Title:Game-theoretical approach for opinion dynamics on social networks

Abstract:Opinion dynamics on social networks have been received considerable attentions in recent years. Nevertheless, just a few works have theoretically analyzed the condition in which a certain opinion can spread in the whole structured population. In this paper, we propose an evolutionary game approach for a binary opinion model to explore the conditions for an opinion's spreading. Inspired by real-life observations, we assume that an agent's choice to select an opinion is not random, but is based on a score rooted both from public knowledge and the interactions with neighbors. By means of coalescing random walks, we obtain a condition in which opinion $A$ can be favored to spread on social networks in the weak selection limit. We find that the successfully spreading condition of opinion $A$ is closely related to the basic scores of binary opinions, the feedback scores on opinion interactions, and the structural parameters including the edge weights, the weighted degrees of vertices, and the average degree of the network.

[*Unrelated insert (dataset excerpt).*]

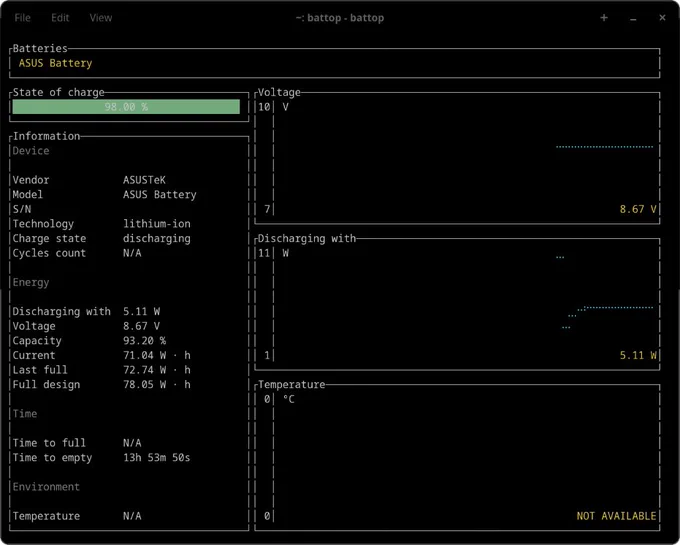This screenshot has height=545, width=680.
Task: Click the 8.67 V voltage reading in graph
Action: 638,209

In particular, when individuals adjust their opinions based solely on the public information, the vitality of opinion $A$ depends exclusively on the difference of basic scores of $A$ and $B$. When there are no negative (positive) feedback interactions between connected individuals, we find that the success of opinion $A$ depends on the ratio of the obtained positive (negative) feedback scores of competing opinions. To complete our study, we perform computer simulations on fully-connected, small-world, and scale-free networks, respectively, which support and confirm our theoretical findings.